§ **Required action**: Could you return every line of the records below that contains the word "computer"?

§ **Dataset excerpts**:
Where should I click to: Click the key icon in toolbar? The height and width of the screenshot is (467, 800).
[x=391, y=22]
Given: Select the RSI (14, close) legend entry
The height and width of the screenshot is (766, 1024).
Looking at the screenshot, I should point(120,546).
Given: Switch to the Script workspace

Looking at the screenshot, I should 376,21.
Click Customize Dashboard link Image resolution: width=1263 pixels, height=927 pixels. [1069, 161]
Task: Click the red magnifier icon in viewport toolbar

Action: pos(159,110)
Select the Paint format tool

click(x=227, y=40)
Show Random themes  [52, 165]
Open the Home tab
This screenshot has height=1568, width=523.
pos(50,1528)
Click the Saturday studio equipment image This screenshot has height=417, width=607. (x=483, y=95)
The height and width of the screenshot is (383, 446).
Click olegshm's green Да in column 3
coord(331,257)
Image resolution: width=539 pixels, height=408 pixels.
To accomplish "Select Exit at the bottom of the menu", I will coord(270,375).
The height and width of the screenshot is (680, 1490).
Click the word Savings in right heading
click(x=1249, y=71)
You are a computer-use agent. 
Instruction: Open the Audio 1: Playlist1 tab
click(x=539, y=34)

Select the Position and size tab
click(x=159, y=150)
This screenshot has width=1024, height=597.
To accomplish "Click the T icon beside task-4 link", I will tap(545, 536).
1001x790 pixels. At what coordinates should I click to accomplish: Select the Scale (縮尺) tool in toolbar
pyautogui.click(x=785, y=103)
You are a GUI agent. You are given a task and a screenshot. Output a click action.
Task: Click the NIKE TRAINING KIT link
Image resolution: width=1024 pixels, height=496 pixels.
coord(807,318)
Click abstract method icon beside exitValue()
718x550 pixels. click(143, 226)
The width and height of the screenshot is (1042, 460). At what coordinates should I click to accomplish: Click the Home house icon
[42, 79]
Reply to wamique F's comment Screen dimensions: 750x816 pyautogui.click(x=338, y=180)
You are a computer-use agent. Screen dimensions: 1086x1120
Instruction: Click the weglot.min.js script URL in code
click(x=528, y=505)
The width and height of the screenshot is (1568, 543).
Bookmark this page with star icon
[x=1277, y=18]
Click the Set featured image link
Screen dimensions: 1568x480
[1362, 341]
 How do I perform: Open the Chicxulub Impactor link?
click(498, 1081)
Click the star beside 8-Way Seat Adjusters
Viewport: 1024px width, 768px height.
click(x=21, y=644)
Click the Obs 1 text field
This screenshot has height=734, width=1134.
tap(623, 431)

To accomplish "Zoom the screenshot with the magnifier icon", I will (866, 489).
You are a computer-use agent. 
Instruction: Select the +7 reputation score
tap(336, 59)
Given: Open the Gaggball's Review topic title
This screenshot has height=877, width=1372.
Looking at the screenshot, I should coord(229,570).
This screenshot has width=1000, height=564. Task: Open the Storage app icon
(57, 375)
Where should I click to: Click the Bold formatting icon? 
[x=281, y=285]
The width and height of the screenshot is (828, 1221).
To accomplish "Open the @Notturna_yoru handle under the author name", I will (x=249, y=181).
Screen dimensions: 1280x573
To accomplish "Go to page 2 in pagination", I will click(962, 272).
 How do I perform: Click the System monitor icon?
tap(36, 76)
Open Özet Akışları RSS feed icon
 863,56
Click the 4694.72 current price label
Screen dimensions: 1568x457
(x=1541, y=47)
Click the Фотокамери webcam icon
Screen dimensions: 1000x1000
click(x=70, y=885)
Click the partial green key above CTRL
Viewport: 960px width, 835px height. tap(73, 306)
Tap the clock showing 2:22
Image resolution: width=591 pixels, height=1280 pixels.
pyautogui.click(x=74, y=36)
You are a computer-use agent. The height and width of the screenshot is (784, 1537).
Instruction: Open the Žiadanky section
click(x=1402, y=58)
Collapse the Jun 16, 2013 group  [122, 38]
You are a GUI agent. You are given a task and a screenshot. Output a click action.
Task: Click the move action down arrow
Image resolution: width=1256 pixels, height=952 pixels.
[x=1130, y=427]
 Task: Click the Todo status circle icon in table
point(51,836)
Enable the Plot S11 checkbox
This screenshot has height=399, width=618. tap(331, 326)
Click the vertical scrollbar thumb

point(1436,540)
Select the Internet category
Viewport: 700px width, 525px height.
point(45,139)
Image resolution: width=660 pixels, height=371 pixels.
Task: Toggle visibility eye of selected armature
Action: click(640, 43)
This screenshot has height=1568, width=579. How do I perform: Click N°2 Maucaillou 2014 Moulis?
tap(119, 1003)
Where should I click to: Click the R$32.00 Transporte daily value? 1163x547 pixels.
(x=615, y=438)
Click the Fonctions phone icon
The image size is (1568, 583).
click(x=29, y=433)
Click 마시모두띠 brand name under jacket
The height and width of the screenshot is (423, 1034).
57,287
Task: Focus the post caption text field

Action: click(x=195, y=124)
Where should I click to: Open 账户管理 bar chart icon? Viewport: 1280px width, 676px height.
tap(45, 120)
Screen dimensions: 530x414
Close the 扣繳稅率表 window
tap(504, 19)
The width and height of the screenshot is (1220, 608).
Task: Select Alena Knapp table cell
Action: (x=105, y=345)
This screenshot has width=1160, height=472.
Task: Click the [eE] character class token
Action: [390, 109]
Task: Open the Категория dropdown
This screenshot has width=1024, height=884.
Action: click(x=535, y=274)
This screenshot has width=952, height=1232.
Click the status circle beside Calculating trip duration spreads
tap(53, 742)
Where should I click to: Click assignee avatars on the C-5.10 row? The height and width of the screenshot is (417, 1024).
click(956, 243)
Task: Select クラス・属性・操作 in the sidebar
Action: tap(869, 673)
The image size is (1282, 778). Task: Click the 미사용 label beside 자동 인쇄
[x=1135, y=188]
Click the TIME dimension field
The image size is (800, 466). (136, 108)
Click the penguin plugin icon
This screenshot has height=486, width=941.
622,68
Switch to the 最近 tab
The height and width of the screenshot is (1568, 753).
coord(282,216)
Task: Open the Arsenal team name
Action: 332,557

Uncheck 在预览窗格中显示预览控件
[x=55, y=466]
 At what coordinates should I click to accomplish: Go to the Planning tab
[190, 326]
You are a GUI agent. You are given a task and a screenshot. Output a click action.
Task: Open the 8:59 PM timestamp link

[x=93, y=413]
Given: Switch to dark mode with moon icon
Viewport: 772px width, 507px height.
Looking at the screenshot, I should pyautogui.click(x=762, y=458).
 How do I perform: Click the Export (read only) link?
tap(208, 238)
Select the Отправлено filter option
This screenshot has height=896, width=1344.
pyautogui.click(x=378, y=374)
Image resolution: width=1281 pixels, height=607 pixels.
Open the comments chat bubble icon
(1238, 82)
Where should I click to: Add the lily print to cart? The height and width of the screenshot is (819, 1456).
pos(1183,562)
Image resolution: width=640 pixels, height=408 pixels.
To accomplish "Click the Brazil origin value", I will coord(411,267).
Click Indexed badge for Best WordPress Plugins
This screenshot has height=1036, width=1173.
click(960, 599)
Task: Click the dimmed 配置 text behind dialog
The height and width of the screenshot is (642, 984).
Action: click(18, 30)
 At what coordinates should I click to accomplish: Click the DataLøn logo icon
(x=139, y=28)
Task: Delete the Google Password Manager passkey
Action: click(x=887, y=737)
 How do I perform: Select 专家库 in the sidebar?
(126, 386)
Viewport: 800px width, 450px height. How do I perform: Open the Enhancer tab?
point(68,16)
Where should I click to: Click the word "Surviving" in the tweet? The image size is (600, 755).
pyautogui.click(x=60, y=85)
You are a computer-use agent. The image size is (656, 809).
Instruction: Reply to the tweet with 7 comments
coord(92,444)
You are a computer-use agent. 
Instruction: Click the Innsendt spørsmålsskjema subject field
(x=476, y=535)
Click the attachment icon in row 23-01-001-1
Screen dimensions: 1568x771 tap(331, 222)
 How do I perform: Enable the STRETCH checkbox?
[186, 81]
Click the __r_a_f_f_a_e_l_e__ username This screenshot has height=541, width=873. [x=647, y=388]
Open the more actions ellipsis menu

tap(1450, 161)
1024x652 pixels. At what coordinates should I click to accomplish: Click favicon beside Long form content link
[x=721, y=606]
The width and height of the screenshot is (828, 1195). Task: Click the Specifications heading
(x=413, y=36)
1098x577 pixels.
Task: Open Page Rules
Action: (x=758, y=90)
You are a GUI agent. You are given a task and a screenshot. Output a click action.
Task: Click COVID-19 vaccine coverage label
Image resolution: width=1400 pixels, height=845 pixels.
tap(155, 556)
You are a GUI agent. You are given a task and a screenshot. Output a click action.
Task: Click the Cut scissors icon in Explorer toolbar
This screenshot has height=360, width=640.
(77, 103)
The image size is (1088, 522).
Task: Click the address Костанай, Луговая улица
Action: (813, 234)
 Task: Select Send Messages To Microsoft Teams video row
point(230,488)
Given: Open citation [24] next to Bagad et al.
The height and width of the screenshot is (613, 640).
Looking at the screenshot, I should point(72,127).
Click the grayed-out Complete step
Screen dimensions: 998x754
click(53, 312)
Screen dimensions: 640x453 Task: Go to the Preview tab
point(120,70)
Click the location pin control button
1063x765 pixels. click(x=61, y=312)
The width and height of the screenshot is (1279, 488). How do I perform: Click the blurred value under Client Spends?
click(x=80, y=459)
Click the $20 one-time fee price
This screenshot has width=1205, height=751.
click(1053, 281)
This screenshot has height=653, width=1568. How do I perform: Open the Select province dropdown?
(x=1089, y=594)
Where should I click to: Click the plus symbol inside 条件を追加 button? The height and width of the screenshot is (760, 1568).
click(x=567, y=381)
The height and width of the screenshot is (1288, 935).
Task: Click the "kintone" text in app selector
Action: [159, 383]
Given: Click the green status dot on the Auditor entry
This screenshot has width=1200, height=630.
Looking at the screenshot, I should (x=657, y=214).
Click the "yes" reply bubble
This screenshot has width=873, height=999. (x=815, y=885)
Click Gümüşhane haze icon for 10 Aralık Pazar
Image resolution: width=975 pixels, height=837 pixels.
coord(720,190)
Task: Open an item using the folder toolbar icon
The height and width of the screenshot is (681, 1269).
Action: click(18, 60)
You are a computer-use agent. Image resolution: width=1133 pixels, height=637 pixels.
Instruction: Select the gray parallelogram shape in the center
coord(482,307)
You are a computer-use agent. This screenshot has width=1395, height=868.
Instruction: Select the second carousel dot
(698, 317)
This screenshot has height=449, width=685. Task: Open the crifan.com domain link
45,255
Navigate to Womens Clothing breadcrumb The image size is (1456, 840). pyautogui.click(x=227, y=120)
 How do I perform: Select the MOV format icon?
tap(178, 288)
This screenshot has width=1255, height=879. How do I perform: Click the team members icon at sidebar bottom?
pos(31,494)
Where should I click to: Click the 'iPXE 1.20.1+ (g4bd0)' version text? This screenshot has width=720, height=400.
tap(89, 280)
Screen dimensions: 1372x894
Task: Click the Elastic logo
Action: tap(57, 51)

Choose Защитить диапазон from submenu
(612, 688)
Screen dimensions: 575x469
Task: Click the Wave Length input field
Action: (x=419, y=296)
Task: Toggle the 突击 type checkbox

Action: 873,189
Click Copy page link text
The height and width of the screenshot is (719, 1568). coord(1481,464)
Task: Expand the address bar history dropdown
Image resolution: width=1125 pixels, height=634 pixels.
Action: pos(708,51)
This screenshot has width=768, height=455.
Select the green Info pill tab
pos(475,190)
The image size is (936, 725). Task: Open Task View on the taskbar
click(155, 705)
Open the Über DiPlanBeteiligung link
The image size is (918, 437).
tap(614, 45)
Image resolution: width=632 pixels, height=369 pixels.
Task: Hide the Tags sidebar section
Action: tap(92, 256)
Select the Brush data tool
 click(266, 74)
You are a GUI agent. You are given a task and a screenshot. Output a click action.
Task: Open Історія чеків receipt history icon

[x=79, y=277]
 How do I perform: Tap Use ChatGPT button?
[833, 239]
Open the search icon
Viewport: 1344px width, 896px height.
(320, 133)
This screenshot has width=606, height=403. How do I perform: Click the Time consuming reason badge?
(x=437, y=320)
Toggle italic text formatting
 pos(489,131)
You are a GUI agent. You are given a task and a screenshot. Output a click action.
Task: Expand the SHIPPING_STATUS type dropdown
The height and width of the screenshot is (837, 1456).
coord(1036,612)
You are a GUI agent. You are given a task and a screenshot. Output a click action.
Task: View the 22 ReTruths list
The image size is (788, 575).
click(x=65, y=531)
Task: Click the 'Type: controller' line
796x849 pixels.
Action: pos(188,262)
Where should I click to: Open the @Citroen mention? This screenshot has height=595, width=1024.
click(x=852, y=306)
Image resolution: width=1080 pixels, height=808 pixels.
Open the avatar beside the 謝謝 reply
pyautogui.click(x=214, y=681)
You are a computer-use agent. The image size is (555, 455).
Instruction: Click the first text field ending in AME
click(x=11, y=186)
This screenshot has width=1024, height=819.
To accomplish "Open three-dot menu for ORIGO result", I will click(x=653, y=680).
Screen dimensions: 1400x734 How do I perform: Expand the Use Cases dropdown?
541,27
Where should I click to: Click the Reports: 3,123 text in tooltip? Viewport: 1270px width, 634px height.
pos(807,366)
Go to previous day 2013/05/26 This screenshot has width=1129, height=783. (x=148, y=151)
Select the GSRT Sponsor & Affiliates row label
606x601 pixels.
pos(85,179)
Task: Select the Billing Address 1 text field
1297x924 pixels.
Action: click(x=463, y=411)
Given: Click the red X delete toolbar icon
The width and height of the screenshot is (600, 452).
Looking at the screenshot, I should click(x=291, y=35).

§ **Result below**:
You are a computer-use agent. 
You are a computer-use agent. Screen dimensions: 1086x1120
You are a computer-use agent. 
You are a computer-use agent. The height and width of the screenshot is (784, 1537).
You are a computer-use agent. The image size is (656, 809).
You are a computer-use agent. 
You are a computer-use agent. Image resolution: width=1133 pixels, height=637 pixels.
You are a computer-use agent. This screenshot has width=1395, height=868.
You are a computer-use agent. The image size is (555, 455).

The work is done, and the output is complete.